[Start of section]

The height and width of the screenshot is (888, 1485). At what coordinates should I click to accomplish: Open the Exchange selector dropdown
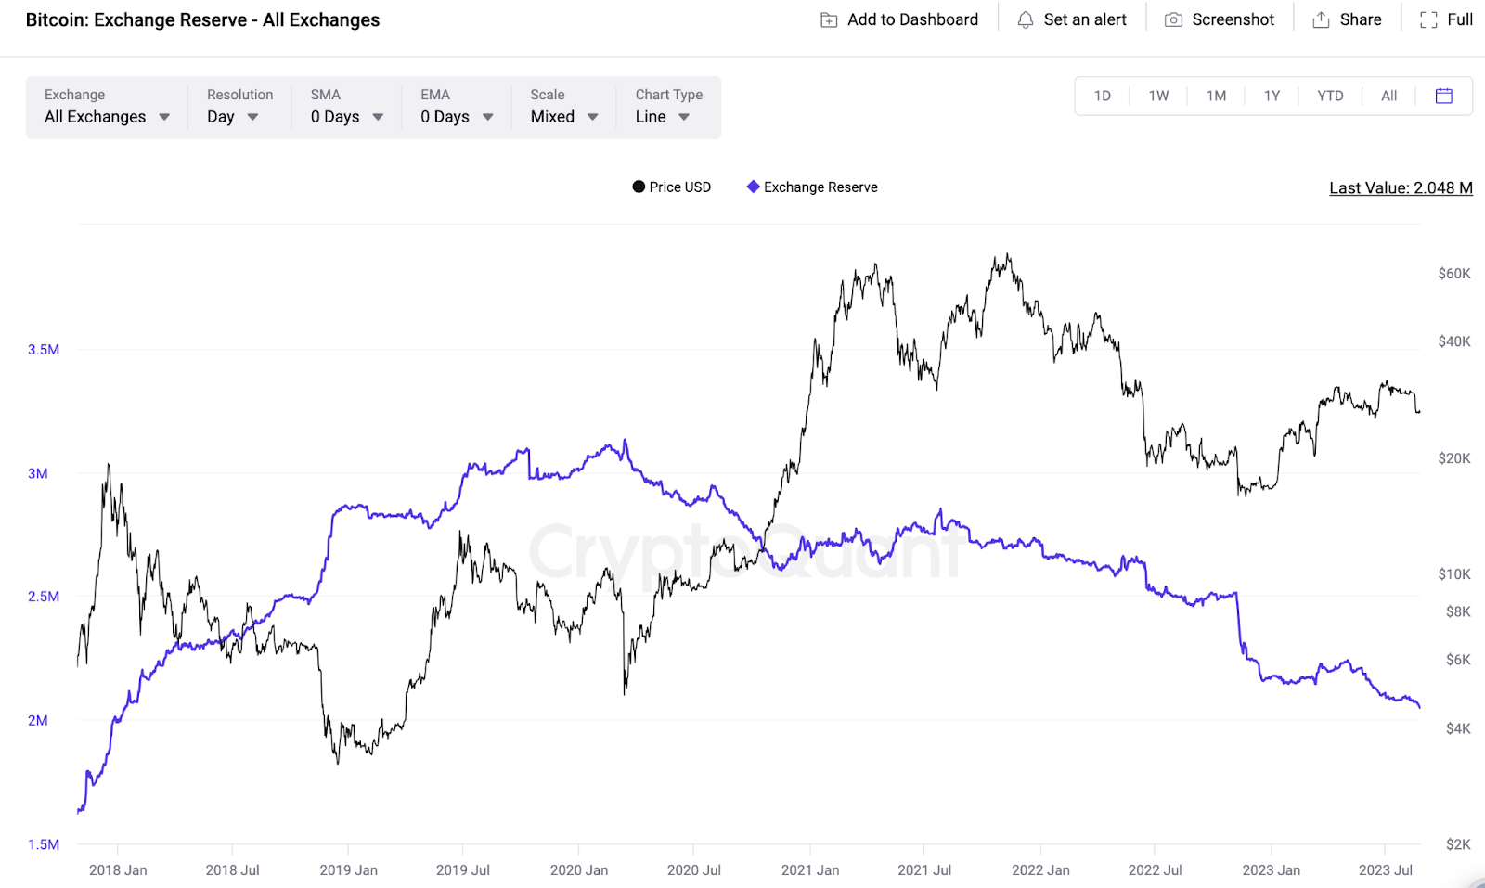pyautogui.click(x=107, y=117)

[End of section]
[Start of section]

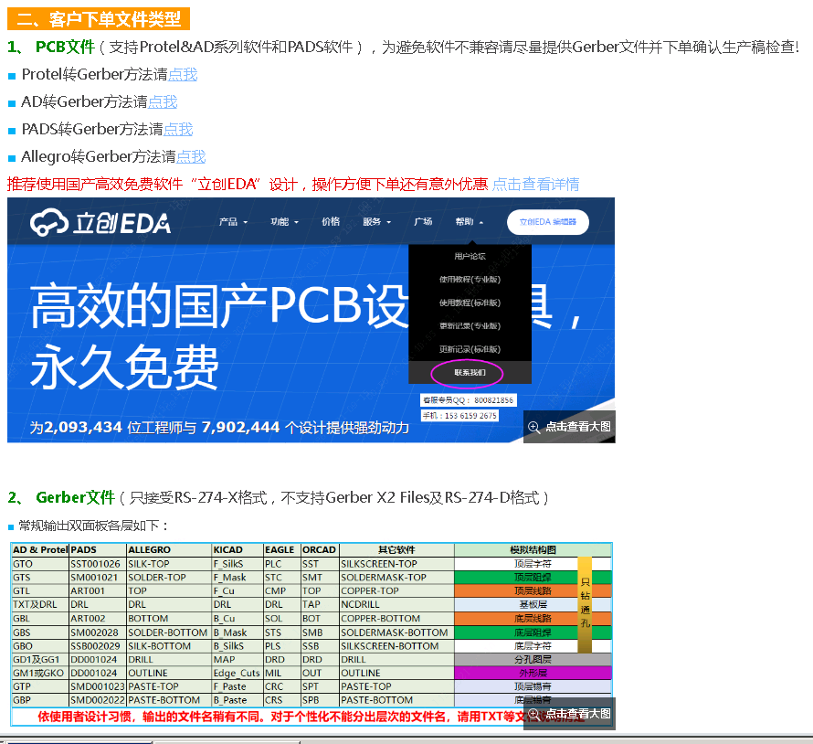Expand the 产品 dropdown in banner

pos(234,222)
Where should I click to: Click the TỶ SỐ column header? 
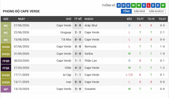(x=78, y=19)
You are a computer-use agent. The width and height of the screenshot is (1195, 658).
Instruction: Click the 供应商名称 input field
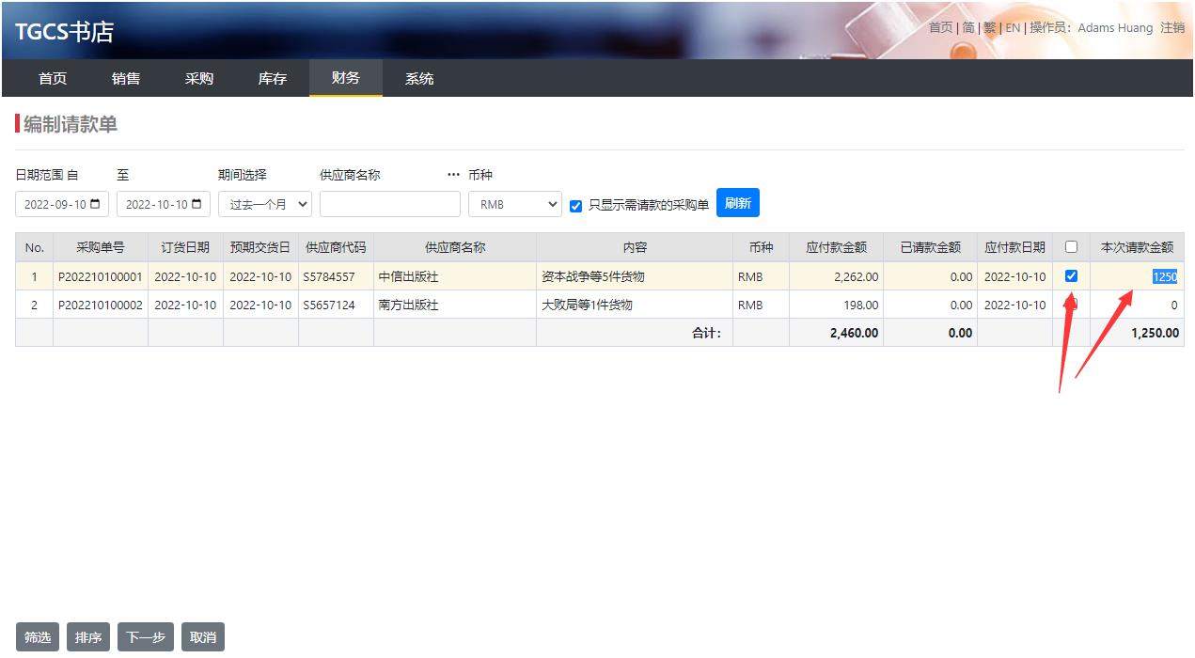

[End of section]

YOUR ASSIGNMENT: Find the line with "Where should I" in the data above, and from there retype each line exactly through the line with "Instruction: Click the 供应商名称 input field", skipping the pictures along the way.

SOLUTION FOR THIS PROBLEM:
Where should I click to: Click the TỶ SỐ column header? 
(x=78, y=19)
You are a computer-use agent. The width and height of the screenshot is (1195, 658).
Instruction: Click the 供应商名称 input field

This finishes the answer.